Below is a block of entries; repeat exactly the lines starting at the line that contains "Open the user account icon" and ending at the line that contains "Screen dimensions: 868x590", both included.
---------- ENTRIES PROVIDED
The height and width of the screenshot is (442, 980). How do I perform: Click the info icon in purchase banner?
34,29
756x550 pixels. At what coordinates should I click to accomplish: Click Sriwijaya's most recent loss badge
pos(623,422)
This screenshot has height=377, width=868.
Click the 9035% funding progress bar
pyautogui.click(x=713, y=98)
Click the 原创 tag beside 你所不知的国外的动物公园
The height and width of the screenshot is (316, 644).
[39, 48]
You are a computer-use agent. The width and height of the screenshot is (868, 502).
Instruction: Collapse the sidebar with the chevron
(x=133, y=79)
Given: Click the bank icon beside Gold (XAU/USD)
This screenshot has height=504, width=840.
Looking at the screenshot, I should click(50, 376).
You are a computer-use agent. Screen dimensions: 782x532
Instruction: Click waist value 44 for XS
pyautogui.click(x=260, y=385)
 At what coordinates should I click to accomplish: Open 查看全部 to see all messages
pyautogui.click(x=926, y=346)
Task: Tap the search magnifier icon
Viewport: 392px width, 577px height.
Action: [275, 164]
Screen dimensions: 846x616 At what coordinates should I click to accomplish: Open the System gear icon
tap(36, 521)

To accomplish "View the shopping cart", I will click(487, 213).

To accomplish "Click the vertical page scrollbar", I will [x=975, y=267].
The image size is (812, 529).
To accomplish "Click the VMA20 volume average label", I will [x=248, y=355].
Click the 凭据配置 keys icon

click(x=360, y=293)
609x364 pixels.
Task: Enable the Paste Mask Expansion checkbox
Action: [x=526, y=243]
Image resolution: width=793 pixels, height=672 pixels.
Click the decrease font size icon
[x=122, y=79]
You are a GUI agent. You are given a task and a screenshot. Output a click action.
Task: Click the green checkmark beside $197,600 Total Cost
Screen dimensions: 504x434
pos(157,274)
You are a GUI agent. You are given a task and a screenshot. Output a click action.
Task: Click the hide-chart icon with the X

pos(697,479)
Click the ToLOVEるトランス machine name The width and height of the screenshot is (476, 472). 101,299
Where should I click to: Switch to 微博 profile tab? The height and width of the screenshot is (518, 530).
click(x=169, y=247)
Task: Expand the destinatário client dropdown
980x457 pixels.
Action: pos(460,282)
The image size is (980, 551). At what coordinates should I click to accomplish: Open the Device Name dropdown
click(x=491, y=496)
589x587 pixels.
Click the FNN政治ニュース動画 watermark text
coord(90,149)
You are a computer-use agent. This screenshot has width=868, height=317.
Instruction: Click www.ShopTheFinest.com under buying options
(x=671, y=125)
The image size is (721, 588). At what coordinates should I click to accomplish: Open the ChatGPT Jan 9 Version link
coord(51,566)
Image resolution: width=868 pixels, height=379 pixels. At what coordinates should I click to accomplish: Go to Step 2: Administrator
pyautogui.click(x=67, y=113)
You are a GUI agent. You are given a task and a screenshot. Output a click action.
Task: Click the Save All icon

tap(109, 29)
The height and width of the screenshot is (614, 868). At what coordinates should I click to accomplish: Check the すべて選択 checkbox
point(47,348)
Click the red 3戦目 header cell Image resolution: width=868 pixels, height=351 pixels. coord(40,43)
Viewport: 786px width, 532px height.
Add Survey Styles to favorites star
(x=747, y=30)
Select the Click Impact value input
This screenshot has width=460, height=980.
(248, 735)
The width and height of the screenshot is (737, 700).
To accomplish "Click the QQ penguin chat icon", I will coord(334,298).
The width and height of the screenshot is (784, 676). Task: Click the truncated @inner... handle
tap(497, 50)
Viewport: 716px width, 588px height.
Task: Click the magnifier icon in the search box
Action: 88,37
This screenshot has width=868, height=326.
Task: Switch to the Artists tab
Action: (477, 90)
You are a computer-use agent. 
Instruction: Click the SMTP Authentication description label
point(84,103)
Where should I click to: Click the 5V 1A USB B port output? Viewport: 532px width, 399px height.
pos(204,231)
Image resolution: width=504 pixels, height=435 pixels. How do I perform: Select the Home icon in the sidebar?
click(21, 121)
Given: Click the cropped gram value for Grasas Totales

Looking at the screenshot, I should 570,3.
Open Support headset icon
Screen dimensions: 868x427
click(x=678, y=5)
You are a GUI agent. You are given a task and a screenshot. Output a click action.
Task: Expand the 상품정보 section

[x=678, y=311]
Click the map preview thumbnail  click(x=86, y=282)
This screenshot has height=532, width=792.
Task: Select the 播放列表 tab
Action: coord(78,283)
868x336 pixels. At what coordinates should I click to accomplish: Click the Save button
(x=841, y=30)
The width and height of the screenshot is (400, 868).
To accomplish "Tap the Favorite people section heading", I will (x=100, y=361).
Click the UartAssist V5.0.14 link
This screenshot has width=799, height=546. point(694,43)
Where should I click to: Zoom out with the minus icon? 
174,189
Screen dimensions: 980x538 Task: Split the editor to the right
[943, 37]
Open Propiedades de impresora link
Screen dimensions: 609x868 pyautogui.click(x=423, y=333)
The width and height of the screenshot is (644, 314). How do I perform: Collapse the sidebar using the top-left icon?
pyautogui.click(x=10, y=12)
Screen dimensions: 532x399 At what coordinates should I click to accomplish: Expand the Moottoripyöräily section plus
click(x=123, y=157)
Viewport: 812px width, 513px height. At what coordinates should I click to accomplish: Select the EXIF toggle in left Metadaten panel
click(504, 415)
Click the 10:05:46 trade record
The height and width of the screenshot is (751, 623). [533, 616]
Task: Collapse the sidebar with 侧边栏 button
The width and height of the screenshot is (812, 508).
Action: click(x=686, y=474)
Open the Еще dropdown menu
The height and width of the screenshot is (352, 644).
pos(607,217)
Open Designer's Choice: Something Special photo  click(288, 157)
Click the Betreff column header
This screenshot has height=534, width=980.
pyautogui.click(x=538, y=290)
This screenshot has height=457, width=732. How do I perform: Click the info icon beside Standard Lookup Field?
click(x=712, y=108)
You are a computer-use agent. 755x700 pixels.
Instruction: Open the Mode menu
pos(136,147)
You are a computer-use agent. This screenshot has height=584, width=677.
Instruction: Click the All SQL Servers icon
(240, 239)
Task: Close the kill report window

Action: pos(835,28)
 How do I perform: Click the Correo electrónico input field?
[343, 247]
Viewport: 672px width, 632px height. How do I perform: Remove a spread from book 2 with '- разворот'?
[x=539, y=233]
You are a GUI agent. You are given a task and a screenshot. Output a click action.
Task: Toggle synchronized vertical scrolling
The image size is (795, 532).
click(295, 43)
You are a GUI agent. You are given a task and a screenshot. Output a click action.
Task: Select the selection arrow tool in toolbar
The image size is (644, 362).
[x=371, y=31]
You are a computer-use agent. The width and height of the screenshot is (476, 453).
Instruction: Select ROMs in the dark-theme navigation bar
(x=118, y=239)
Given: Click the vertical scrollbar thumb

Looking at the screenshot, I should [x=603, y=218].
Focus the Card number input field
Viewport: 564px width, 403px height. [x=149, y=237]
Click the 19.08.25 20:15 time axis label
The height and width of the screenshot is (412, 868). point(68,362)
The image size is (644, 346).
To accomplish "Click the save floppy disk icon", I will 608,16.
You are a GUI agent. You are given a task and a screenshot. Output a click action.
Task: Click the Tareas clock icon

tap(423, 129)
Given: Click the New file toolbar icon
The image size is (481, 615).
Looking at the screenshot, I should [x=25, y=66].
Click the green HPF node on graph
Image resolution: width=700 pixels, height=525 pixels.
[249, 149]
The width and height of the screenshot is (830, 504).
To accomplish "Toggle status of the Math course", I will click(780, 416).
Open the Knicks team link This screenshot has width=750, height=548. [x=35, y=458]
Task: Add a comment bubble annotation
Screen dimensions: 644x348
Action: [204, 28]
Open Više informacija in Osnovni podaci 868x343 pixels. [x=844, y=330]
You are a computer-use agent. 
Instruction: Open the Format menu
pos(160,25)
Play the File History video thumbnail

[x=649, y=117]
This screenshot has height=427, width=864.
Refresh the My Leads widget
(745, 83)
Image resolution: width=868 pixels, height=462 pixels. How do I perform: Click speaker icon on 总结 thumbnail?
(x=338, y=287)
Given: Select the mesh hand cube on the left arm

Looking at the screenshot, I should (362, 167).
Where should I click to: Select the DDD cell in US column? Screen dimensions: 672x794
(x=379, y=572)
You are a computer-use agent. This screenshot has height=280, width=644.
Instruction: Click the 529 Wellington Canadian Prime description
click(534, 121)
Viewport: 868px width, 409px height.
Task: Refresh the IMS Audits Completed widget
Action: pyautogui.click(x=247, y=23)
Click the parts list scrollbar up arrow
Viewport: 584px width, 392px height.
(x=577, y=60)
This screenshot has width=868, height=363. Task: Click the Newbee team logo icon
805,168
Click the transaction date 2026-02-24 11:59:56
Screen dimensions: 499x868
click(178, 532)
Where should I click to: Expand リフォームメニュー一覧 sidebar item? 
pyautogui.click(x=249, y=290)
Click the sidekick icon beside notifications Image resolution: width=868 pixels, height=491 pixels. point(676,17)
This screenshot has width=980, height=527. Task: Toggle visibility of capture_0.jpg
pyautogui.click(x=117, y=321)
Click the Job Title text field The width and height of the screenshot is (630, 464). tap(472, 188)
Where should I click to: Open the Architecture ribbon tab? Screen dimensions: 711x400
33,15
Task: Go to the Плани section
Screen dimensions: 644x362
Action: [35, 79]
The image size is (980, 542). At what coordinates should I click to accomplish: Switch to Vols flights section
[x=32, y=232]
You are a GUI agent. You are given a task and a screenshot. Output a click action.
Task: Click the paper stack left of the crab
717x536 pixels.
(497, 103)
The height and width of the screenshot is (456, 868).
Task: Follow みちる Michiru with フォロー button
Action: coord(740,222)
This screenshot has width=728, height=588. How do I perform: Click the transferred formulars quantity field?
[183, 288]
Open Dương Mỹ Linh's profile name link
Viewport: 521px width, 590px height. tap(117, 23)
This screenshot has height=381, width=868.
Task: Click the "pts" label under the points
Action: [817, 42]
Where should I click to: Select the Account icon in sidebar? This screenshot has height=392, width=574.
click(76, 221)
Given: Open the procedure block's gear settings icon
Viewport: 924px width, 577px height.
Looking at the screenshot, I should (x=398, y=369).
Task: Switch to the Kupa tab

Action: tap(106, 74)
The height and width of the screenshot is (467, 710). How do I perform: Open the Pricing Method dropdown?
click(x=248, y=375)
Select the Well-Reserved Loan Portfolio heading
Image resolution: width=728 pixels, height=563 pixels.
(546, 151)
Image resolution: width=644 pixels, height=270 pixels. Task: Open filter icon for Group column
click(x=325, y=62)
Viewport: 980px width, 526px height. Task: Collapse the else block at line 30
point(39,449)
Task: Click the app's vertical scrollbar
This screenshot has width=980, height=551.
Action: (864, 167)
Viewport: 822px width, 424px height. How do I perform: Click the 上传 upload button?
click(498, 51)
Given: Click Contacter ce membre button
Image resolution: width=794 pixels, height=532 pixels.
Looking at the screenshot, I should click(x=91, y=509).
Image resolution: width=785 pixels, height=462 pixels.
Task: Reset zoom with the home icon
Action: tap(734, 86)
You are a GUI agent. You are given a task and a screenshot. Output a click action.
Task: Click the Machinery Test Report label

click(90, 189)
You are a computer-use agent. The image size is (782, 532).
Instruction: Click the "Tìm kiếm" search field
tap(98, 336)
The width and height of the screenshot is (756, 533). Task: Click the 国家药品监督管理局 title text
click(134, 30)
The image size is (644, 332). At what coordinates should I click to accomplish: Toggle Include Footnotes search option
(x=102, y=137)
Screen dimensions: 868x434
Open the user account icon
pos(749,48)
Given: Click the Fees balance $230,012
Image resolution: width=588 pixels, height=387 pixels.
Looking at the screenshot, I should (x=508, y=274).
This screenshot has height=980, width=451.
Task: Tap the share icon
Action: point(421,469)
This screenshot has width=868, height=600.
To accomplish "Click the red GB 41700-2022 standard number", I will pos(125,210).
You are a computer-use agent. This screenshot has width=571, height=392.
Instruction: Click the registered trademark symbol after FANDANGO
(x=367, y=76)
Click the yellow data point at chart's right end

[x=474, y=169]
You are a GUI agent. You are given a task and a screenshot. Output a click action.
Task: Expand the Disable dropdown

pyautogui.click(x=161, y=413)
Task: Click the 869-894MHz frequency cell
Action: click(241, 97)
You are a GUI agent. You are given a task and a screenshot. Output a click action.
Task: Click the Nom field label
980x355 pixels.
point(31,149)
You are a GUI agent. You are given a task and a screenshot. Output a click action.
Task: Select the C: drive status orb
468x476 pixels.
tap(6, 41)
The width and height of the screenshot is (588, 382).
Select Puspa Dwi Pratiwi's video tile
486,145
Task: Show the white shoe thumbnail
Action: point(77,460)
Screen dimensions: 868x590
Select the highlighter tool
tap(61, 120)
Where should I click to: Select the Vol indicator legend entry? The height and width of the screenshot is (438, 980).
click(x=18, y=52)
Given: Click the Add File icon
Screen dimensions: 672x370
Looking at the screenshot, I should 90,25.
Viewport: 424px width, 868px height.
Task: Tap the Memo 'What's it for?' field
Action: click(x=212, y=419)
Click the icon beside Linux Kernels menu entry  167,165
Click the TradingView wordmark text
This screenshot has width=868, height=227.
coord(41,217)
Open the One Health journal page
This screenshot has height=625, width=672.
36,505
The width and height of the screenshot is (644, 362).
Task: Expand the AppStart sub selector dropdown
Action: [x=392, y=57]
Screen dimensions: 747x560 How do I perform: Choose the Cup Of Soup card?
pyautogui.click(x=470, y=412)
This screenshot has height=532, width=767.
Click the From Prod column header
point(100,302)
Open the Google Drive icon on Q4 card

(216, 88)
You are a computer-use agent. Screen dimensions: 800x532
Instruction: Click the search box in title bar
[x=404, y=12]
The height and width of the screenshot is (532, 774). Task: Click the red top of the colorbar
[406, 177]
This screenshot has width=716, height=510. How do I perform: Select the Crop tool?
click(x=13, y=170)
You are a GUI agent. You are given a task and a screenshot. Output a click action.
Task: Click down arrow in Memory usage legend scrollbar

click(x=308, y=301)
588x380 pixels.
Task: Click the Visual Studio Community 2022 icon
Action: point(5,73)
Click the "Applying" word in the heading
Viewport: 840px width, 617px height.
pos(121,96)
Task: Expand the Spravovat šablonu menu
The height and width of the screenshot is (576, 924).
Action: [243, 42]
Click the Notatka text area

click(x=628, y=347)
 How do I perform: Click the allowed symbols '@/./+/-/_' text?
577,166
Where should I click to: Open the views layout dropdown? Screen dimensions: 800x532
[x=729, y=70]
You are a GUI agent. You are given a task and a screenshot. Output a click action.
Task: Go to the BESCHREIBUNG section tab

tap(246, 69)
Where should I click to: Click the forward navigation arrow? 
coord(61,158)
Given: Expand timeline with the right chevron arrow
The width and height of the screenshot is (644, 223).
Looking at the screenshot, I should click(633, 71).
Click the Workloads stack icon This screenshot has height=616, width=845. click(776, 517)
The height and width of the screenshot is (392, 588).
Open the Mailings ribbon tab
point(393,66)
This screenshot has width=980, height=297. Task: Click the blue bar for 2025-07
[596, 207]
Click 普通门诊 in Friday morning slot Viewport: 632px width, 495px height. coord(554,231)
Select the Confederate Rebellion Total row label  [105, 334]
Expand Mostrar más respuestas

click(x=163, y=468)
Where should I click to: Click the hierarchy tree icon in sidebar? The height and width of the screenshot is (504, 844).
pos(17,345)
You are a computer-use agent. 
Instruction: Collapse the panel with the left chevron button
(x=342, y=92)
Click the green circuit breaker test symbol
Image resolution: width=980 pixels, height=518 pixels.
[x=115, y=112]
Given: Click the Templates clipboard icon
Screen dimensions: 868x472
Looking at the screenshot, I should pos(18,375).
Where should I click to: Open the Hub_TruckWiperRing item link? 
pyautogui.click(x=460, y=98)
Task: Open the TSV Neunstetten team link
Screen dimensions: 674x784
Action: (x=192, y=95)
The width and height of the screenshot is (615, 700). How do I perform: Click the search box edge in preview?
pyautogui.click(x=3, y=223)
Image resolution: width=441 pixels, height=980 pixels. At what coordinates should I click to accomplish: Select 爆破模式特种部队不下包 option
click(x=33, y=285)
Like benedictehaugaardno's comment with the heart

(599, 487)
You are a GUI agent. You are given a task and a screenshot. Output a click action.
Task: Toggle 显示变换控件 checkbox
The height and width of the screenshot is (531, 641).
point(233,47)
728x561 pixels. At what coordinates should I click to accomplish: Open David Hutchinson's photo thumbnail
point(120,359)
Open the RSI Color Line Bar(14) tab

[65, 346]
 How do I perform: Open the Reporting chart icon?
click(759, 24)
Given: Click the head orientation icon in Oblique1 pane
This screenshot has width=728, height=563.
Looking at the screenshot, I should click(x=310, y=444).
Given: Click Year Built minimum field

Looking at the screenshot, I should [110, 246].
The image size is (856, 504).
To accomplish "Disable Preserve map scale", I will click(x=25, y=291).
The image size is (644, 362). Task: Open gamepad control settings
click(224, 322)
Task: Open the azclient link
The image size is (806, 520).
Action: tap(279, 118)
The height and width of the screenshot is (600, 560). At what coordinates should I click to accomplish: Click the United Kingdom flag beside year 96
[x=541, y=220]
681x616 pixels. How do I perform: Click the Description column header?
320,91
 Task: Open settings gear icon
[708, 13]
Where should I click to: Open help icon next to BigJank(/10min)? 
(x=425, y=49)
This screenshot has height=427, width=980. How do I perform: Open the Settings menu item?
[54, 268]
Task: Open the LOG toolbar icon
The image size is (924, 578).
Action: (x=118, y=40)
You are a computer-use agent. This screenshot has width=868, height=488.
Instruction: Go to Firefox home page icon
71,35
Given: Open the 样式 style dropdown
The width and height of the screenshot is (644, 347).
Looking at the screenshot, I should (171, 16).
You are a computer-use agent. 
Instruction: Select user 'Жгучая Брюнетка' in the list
--------------------
**RESPONSE AREA:**
Open the user account icon
pos(749,48)
Given: Click the Fees balance $230,012
Image resolution: width=588 pixels, height=387 pixels.
Looking at the screenshot, I should (x=508, y=274).
This screenshot has height=980, width=451.
Task: Tap the share icon
Action: point(421,469)
This screenshot has width=868, height=600.
To accomplish "Click the red GB 41700-2022 standard number", I will pos(125,210).
You are a computer-use agent. This screenshot has width=571, height=392.
Instruction: Click the registered trademark symbol after FANDANGO
(x=367, y=76)
Click the yellow data point at chart's right end

[x=474, y=169]
You are a GUI agent. You are given a task and a screenshot. Output a click action.
Task: Expand the Disable dropdown

pyautogui.click(x=161, y=413)
Task: Click the 869-894MHz frequency cell
Action: click(241, 97)
You are a GUI agent. You are given a task and a screenshot. Output a click action.
Task: Click the Nom field label
980x355 pixels.
point(31,149)
You are a GUI agent. You are given a task and a screenshot. Output a click action.
Task: Select the C: drive status orb
468x476 pixels.
tap(6, 41)
The width and height of the screenshot is (588, 382).
Select Puspa Dwi Pratiwi's video tile
486,145
Task: Show the white shoe thumbnail
Action: point(77,460)
Screen dimensions: 868x590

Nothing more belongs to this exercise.